Non vi tedio oltre e vi lascio alla lettura.
Fatemi sapere cosa ne pensate. A presto!
 

 

Canto di Natale
Capitolo 1 - Stille Nacht

 
 
 
 
 


 
Stille Nacht! Heilige Nacht!
Alles schläft, einsam wacht
Nur das traute hochheilige Paar.
Holder Knabe im lockigen Haar,
Schlaf in himmlischer Ruh!
Schlaf in himmlischer Ruh!
 
 
 
 
 
Il SUV avanzava sicuro sulla neve compatta sul manto stradale. Francesco percorreva quella strada dalle due alle cinque volte al giorno e ormai la conosceva come le sue tasche: era una fortuna perché con la neve che era caduta nel fine settimana, si era trasformata nel tracciato di una pista di fondo e tutti i punti di riferimento erano sommersi da quella fitta coltre bianca. Ancora fioccava e altre spolverate erano previste nelle serate a venire. L'inverno, dopo un inizio stentato, era arrivato anche a San Candido. Per la gioia di grandi e piccini, era arrivato nel pieno della stagione turistica, a dare quel giusto tocco di magia alle casette di legno dei mercatini e al paesaggio montano tutto intorno.

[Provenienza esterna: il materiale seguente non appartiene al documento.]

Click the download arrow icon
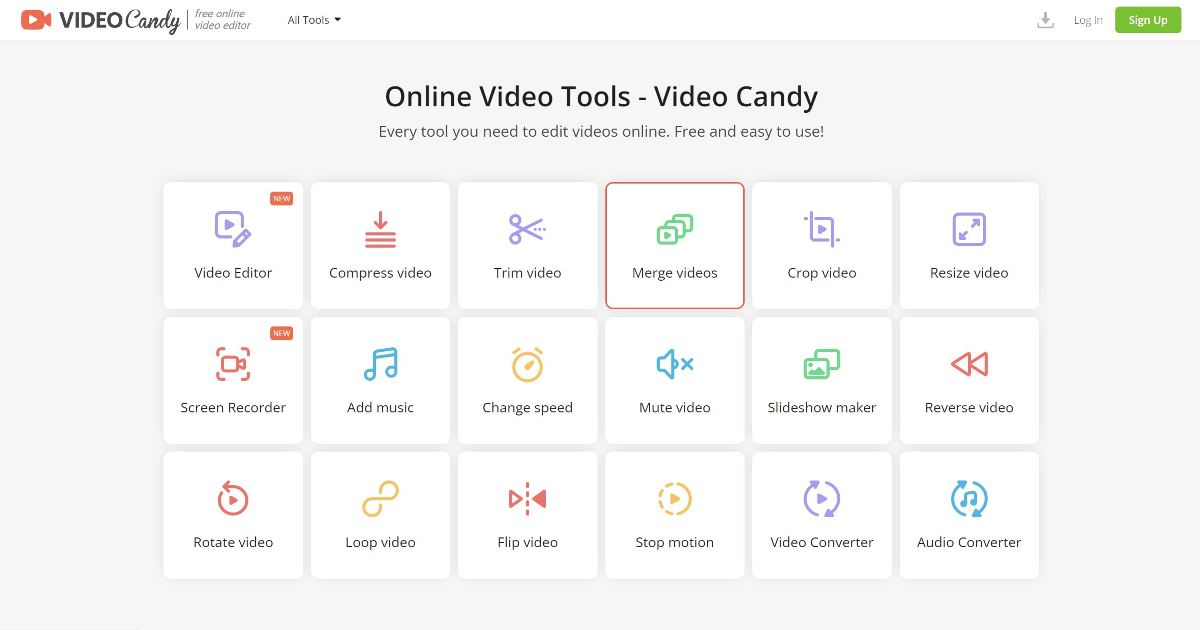 click(x=1045, y=19)
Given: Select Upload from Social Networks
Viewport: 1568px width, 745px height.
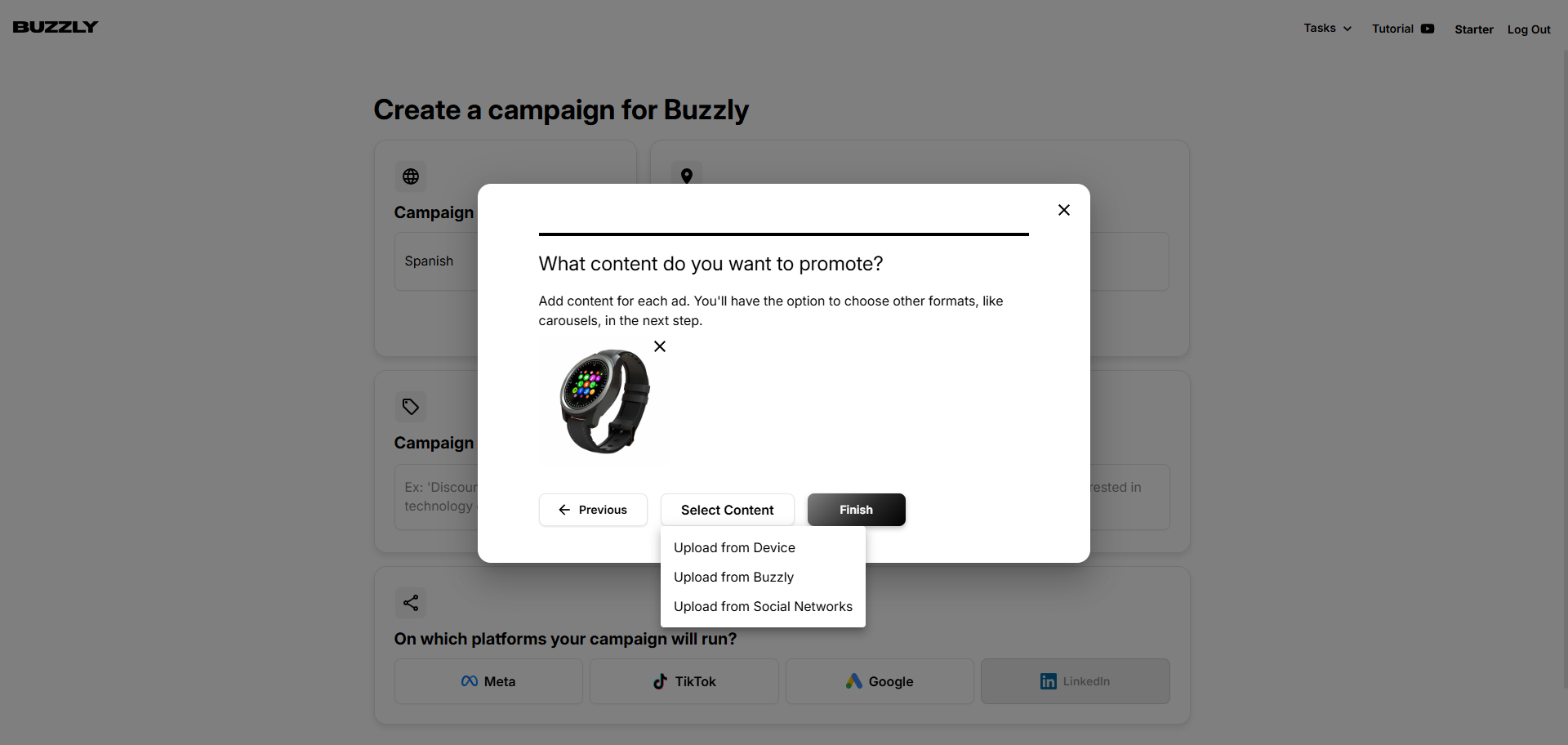Looking at the screenshot, I should 763,606.
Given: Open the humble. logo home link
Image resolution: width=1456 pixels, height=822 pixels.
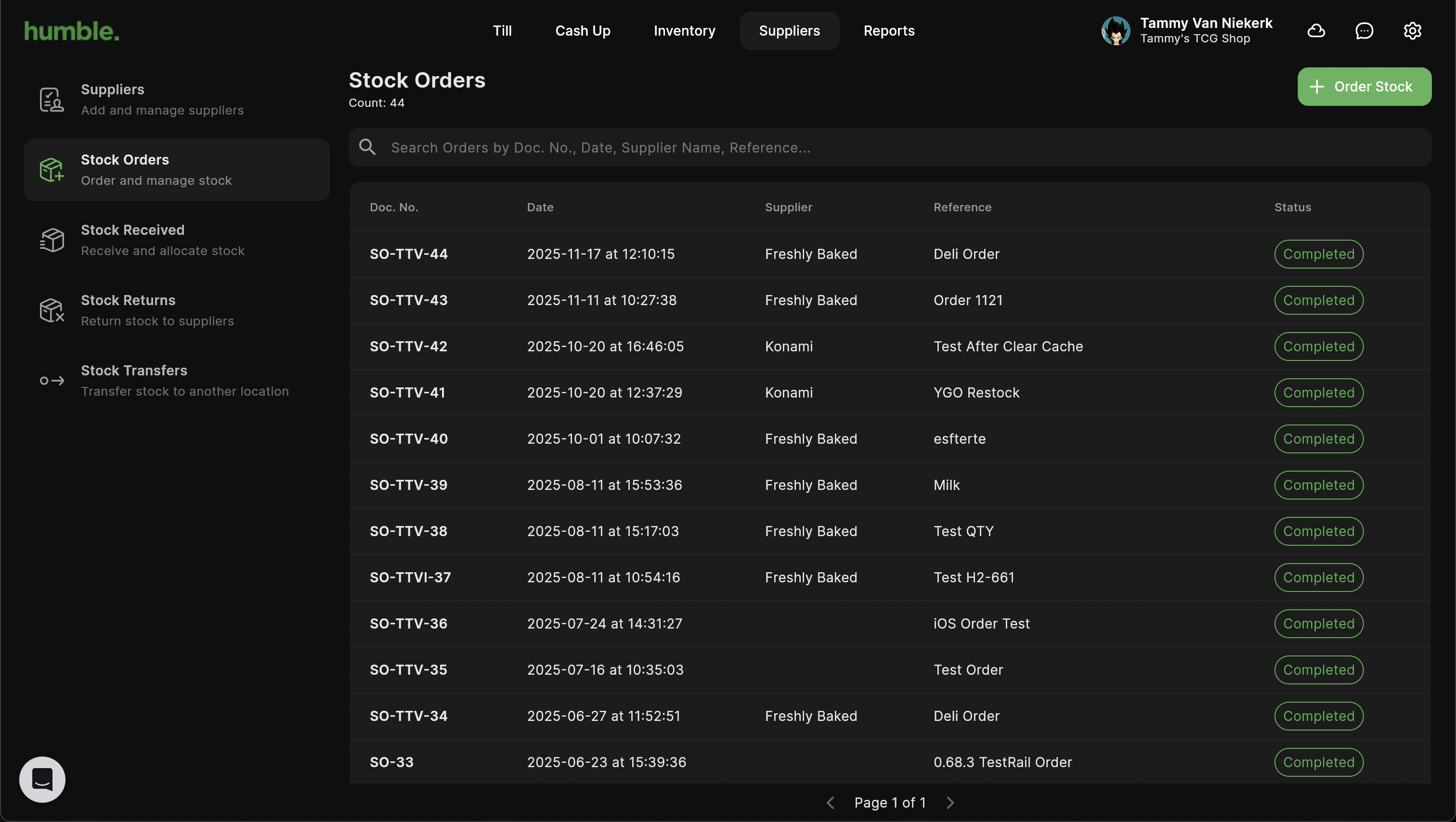Looking at the screenshot, I should 72,31.
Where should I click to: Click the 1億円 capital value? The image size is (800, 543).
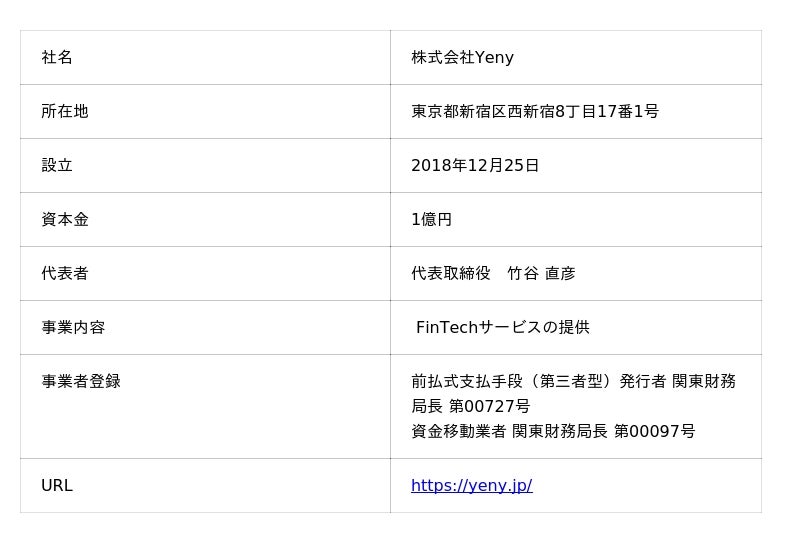(431, 220)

Appena il bosco si apriva nella piccola radura dove era situato il maso, la casa già da lontano gli dava il suo benvenuto con le luci provenienti dall'interno e l'illuminazione calda natalizia che contornava la sagoma della baita. Già solo così, sentiva meno freddo. Parcheggiata l'auto, non fece a tempo a girare la chiave nella serratura che fu accolto all'ingresso dall'abbaiare gioioso e selvaggio di Luna, che gli saltava attorno festosa. Il forestale a malapena riuscì a sfilarsi di dosso il giaccone e a mettere gli scarponi ad asciugare. La lupacchiotta aveva ormai raggiunto le 5 primavere, ma era rimasta la cucciola giocherellona e un po' testarda che era quando era arrivata in famiglia: cresciuta assieme agli altri piccoli di casa, il suo istinto predatore veniva fuori solo quando la portavano a spasso per i boschi, tra gli odori della terra e le tracce di altri animali.

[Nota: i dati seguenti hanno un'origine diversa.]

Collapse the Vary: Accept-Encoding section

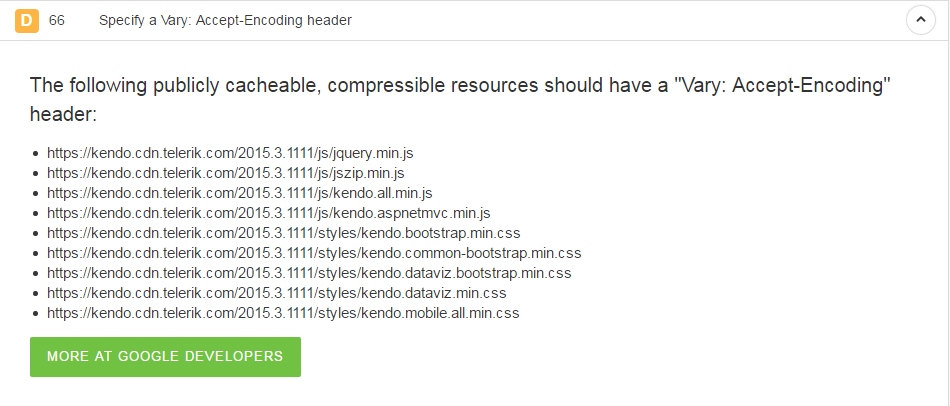point(920,20)
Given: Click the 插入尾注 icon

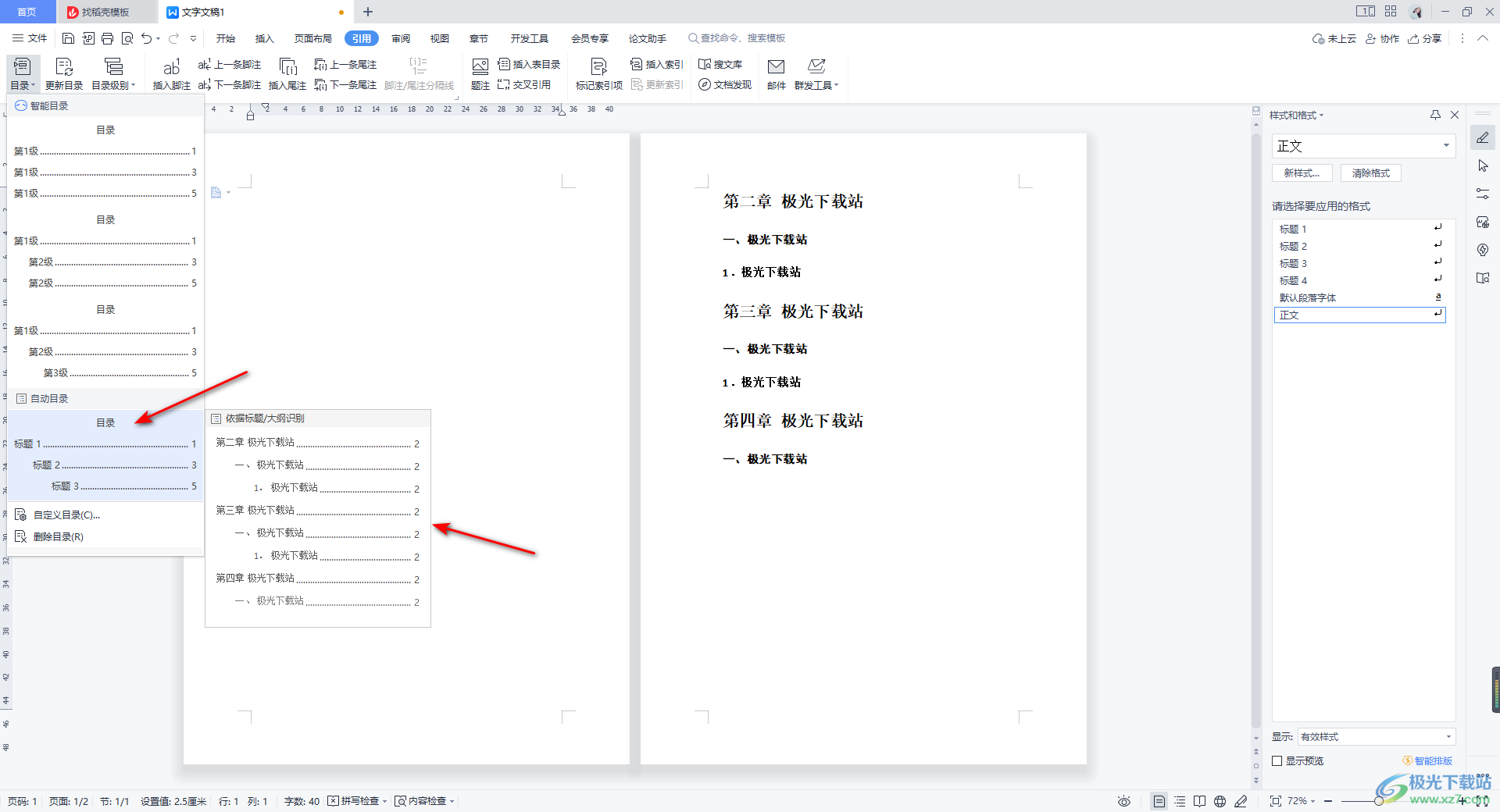Looking at the screenshot, I should (x=288, y=73).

Nel salotto le luci dell'albero e del piccolo presepe erano accese, fonte di luce nella stanza vuota, e due delle quattro fiammelle della corona dell'avvento alzavano altrettante piccole colonne di fumo. Era dal fondo del corridoio, però, che arrivavano i suoni e gli odori di tutta la vita che riempiva la sua casa. Man mano che si avvicinava s'imbatteva in un aroma diverso: il dolce della cannella, l'intensità della noce moscata, la freschezza un po' piccante dello zenzero e il forte calore dei chiodi di garofano. Era come se il Natale si stesse spandendo nell'aria.

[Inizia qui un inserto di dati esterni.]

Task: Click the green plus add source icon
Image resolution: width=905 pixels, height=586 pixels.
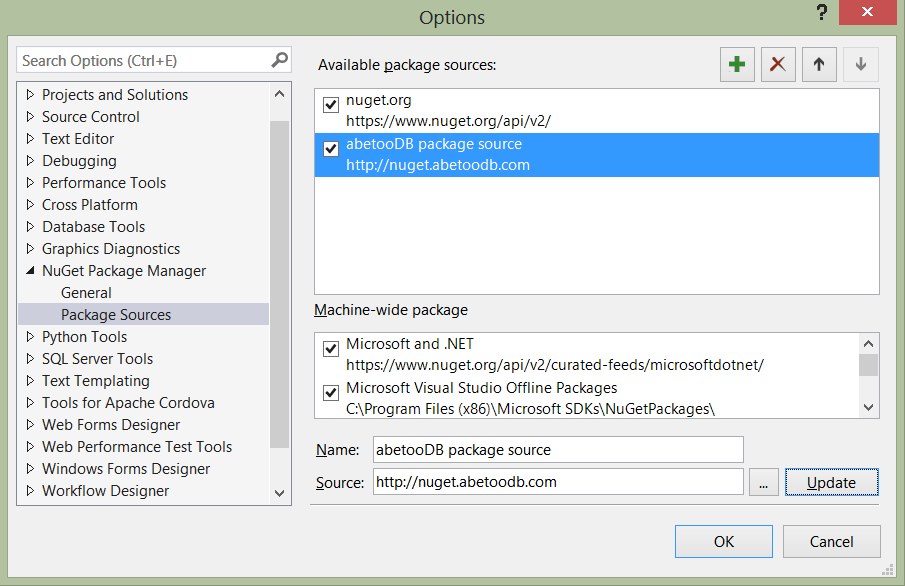Action: [x=737, y=65]
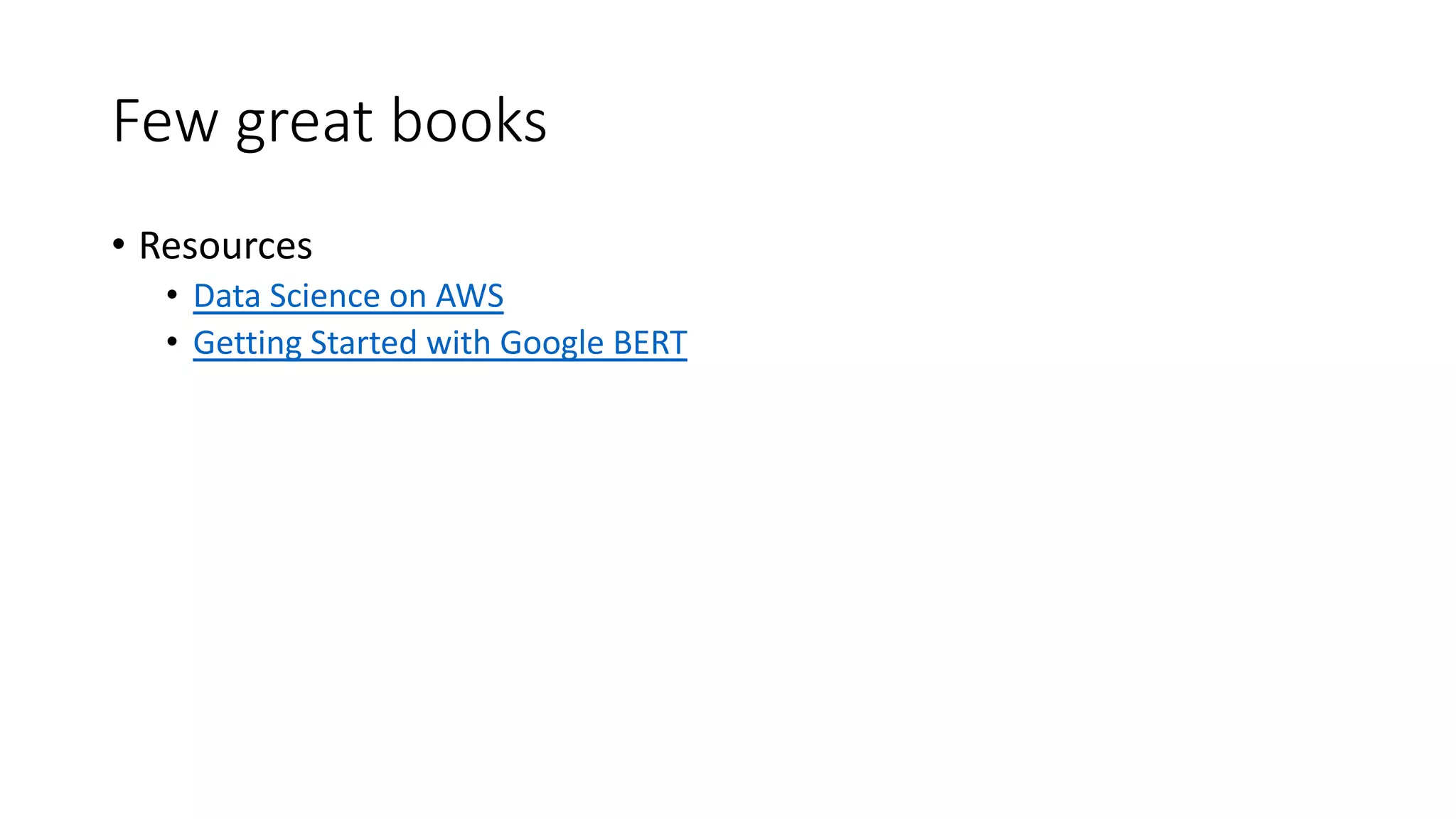This screenshot has height=819, width=1456.
Task: Click the bullet dot before Data Science link
Action: pos(172,294)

"Buonasera famiglia!!!"  proclamò l'uomo, entrando in cucina. "Papà!" urlarono le sue bambine, in coro, scendendo goffamente dalle sedie dove erano salite per arrivare al piano di lavoro, i grembiuli da cucina adattati, ma sempre troppo grandi, e gli corsero incontro, gettandoglisi al collo. "Bambine siete tutte sporche di farina, non sporcate papà!!!" "Ecco le mie principesse pasticcere!!!" esclamò, prendendole in braccio, una per lato. Aveva festeggiato 50 anni a primavera, ma quando aveva i suoi figli attorno se ne sentiva addosso la metà.
Il piccolino di casa, Matteo, era seduto nel seggiolone, biscottini mangiucchiati in entrambe le manine, le gambine scalpitanti che penzolavano, reclamava l'attenzione del padre con dei piccoli gorgheggi e delle sillabe che non erano ancora classificabili come paroline vere e proprie. Era da un po' che ci provava e sia lui che Emma erano sicuri che la prima parolina sarebbe arrivata a breve.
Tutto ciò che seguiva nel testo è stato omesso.